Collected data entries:
++++
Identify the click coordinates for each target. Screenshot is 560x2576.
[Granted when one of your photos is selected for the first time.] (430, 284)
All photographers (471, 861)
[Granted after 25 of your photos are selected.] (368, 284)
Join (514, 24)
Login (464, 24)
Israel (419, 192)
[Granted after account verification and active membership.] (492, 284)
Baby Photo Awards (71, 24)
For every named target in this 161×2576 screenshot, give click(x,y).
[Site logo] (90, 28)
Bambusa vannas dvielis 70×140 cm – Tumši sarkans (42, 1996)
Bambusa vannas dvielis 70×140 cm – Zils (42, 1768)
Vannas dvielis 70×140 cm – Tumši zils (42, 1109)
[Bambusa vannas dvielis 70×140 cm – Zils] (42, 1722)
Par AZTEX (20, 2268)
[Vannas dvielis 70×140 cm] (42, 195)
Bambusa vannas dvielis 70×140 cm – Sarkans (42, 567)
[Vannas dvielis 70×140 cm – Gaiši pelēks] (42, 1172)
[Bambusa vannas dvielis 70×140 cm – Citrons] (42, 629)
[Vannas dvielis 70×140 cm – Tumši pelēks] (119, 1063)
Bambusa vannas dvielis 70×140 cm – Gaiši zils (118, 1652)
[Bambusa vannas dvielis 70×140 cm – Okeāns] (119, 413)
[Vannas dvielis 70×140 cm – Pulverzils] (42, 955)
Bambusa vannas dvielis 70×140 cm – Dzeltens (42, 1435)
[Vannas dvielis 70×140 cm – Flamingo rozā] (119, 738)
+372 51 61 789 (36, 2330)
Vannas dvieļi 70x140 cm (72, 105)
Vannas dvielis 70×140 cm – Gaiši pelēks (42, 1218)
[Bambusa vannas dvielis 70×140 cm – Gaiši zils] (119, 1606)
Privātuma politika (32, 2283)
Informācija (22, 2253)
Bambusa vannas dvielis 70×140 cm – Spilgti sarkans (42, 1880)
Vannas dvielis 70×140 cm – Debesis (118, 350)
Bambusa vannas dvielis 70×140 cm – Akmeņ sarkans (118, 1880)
++++
INSTRUCTIONS TO FOLLOW
Report all lines in the records that include the string "selected".

TASK OUTPUT
[Granted when one of your photos is selected for the first time.] (430, 284)
[Granted after 25 of your photos are selected.] (368, 284)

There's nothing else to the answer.